The relevance of a computer called ‘Watson’ and a television game show to electronic disclosure

A computer with a homely name like ‘Watson’ and a US quiz show may sound like trivialisation of the serious subject of electronic discovery / eDisclosure. Equally, a reference to ‘Probabilistic Latent Semantic Indexing” sounds way over the top for a non-technical audience. What if we ally the speed of a computer with the sophistication of software algorithms to mimic human thought-processes? New skills are needed.

Let me make it clear right from the start that I do not understand the deeper technology behind Probabilistic LSI and that I nearly overlooked the many articles about IBM’s computer ‘Watson’. I got the message that ‘Watson’ had beaten the star contenders in a US television quiz game called ‘Jeopardy!’, and gathered also that many commentators at the geek and nerd end of the electronic discovery world were excited about it. What I missed was the experiment’s potential for explaining in lay terms what one might expect from the higher end of eDiscovery / eDisclosure applications. It was only when I caught sight of the name Recommind in one of the articles that I thought I had better read further.

Recommind is one of the sponsors of the eDisclosure Information Project, and I am familiar with the user interface which puts a friendly face on what are evidently extremely sophisticated functions. Recommind is not the only provider of intuitive front-ends to complex algorithms, and I pick on it mainly because it was the most familiar name in the first article I read about ‘Watson’. My purpose, however, is to use the Jeopardy! example to illustrate the searching power of some of the tools available to lawyers faced with a very large volumes of data. Most lawyers are familiar with keywords, because they use them every day in Google, and treat Google as a simple keyword matching tool – Google is in fact very much more sophisticated than that, but most of its users neither know nor care as long as they get an answer to their question in the first few hits.

eDiscovery obligations, however, require more than gathering the first few hits or even the first few thousand hits. They also require more than simple word matching, yet many lawyers reject (that is, do not even look at) such tools because of perceived reliance on a “black box”. The ‘Watson’ and Jeopardy! example gives us a good explanation in lay terms which may help break down these fears. (There are other fears, to do with the consequential potential loss of lawyer roles and jobs, which I will come on to in my next article).

Let us start with the article which caught my attention. It is called Understanding ‘Watson’ and the Age of Analytics by Nick Brestoff, and it links to another article called Why Watson matters to lawyers. The first part of the Brestoff article describes the Jeopardy! setup (but see below for more on this) and the second half links this to the lawyer’s task and to the tools provided by Recommind and others. The connection lies in the need to find patterns in unstructured data, that is, data which lies in a wide range of individual documents – e-mails, word files, spreadsheets etc – as opposed to (or, rather, in addition to) that which sits in neat rows and columns in a structured database.

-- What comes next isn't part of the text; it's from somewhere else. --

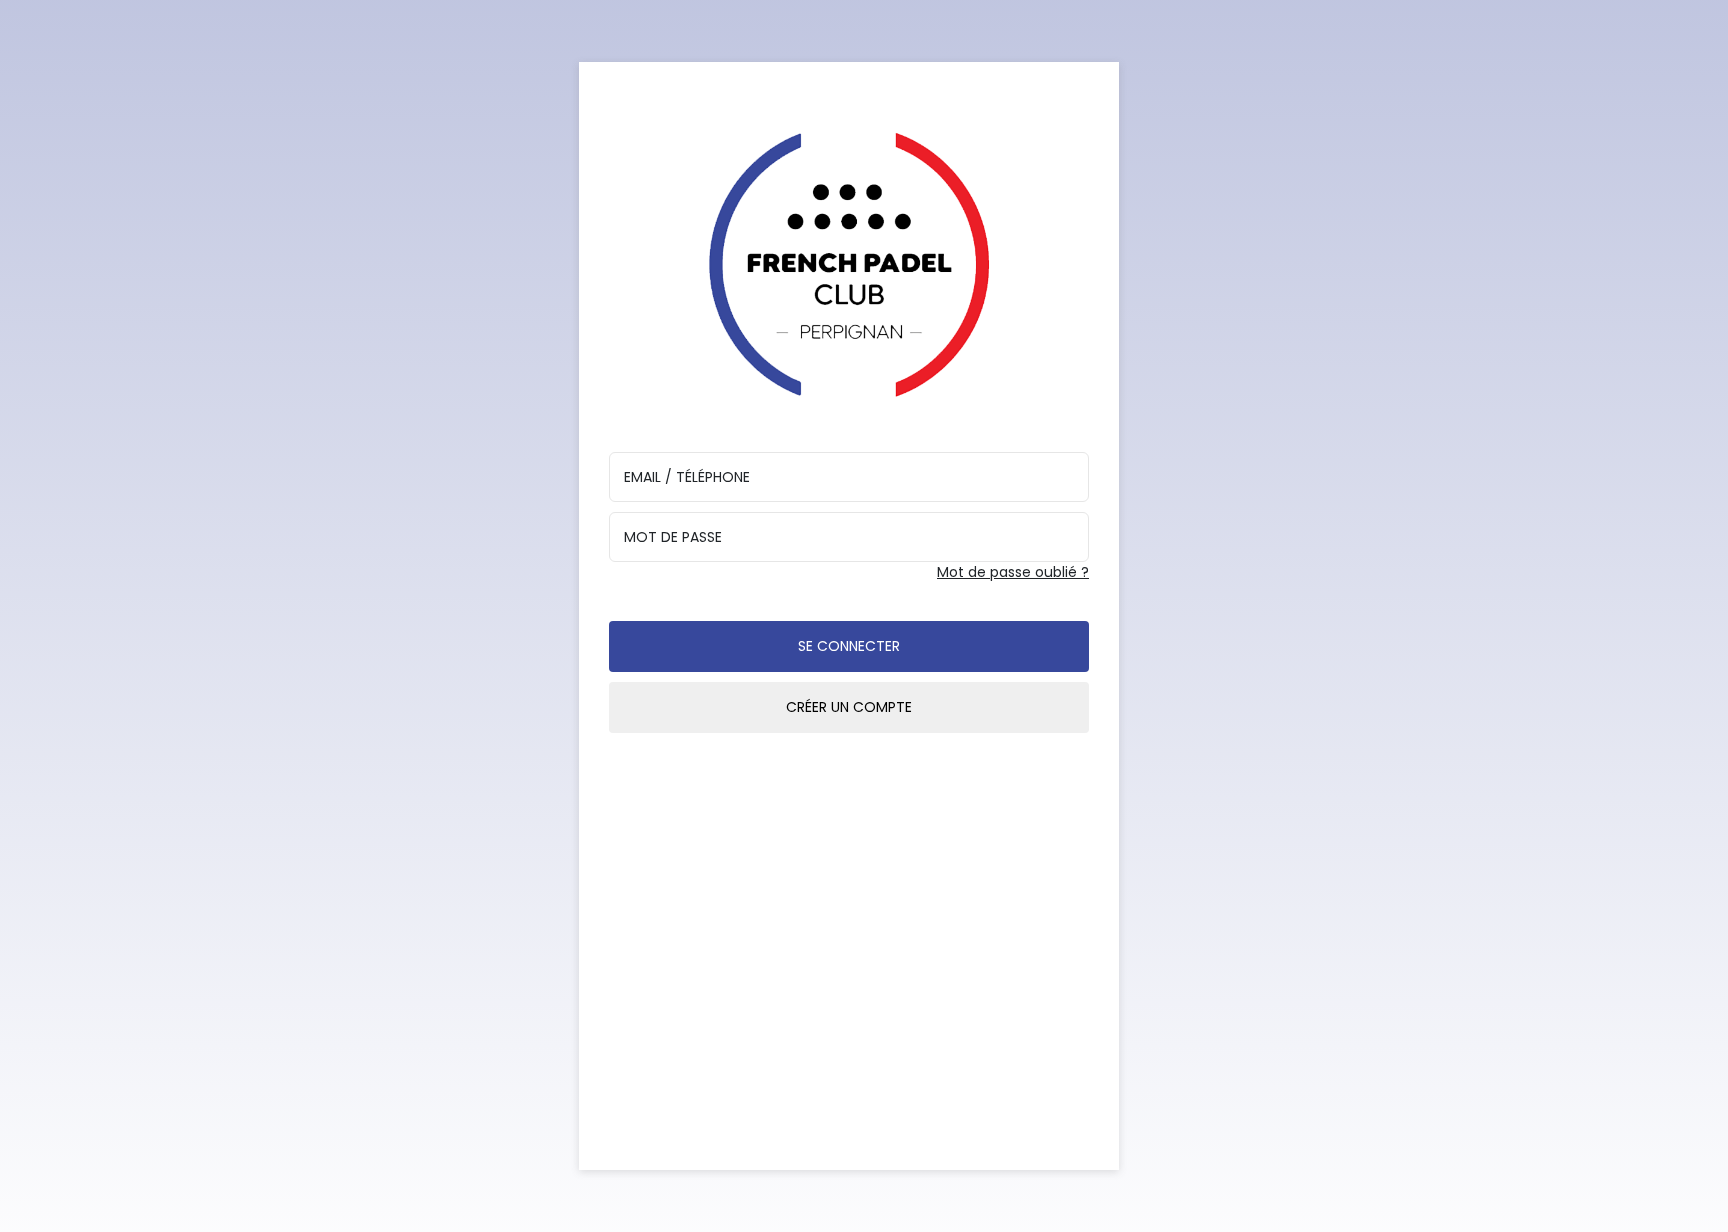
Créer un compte (849, 707)
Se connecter (849, 646)
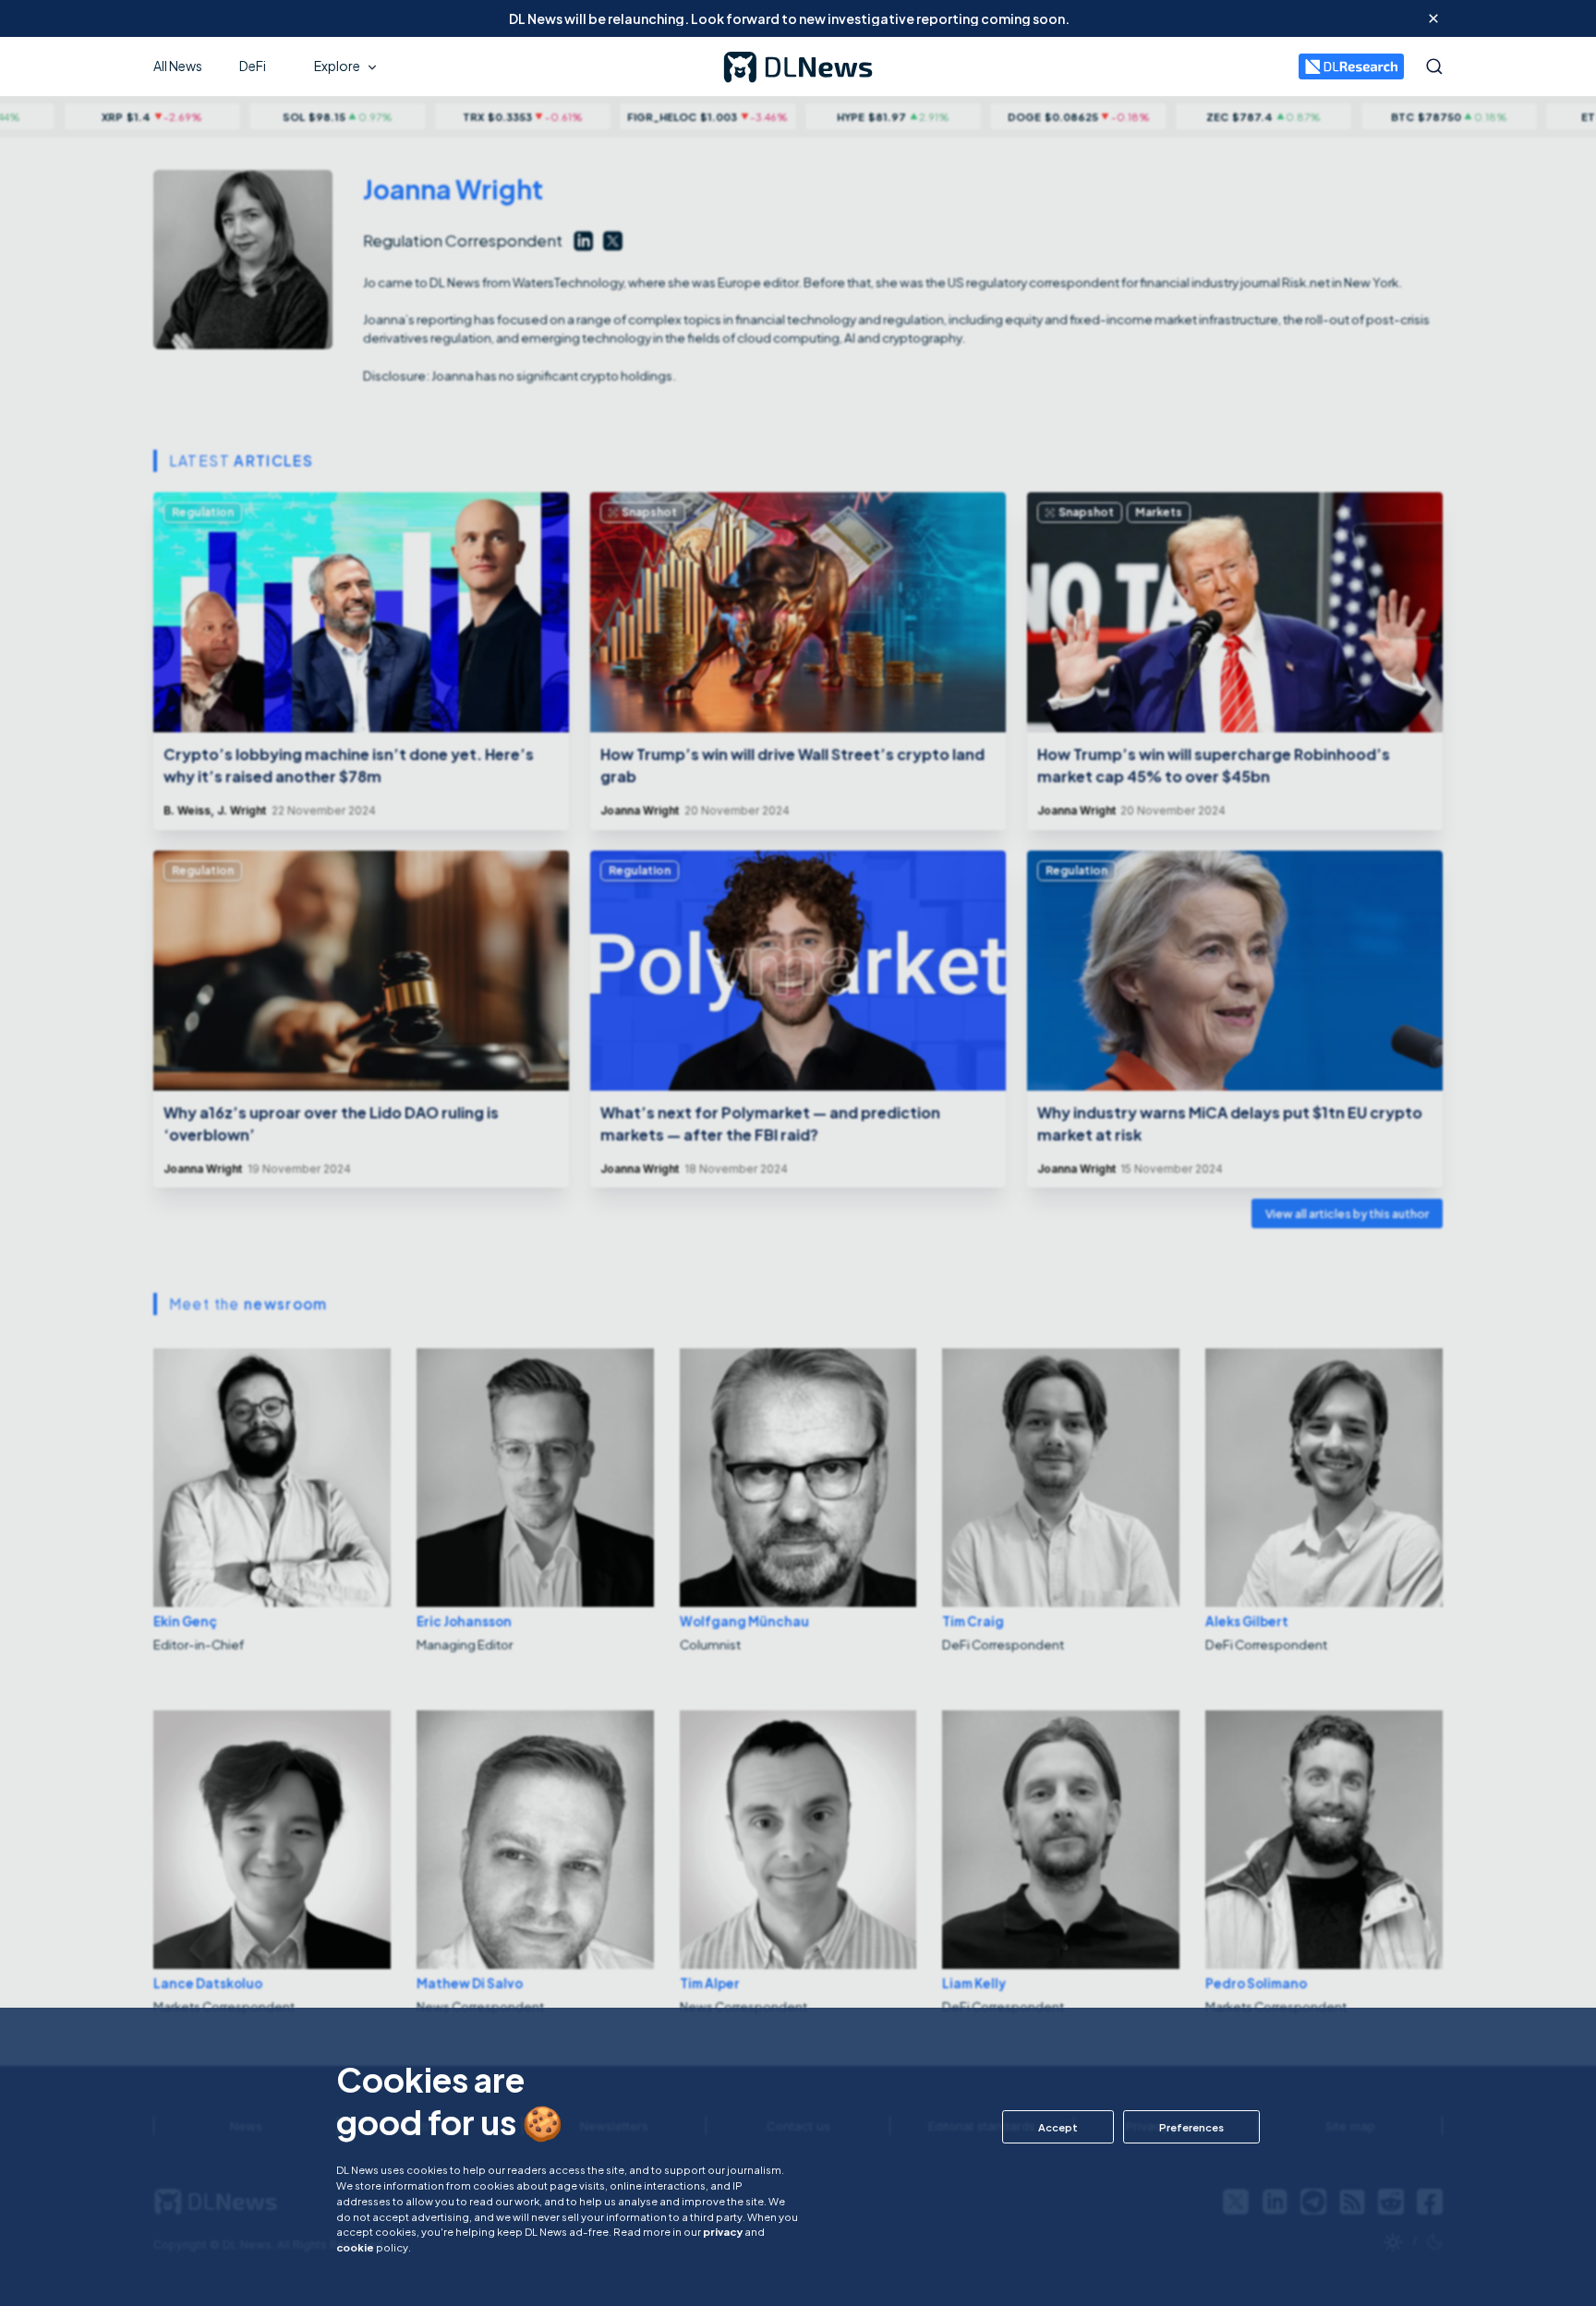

There are links from this article to explanations of Probabilistic LSI and you can read about Recommind’s technology here. Between them, these pages give you the idea that applications of this kind are doing very much more than looking for the words entered as queries. As Nick Brestoff puts it (quoting an IBM expert)

“Watson does not take an approach of trying to curate the underlying data or build databases or structured resources, especially in manual fashion, but rather, it relies on unstructured data — documents, things like encyclopedias, web pages (note that Watson is not connected to the Internet when it’s playing), dictionaries, unstructured content … Similarly, when we get a question as input, we don’t try and map it into some known ontology or taxonomy, or into a structured query language. Rather, we use natural language processing techniques to try and understand what the question is looking for … “.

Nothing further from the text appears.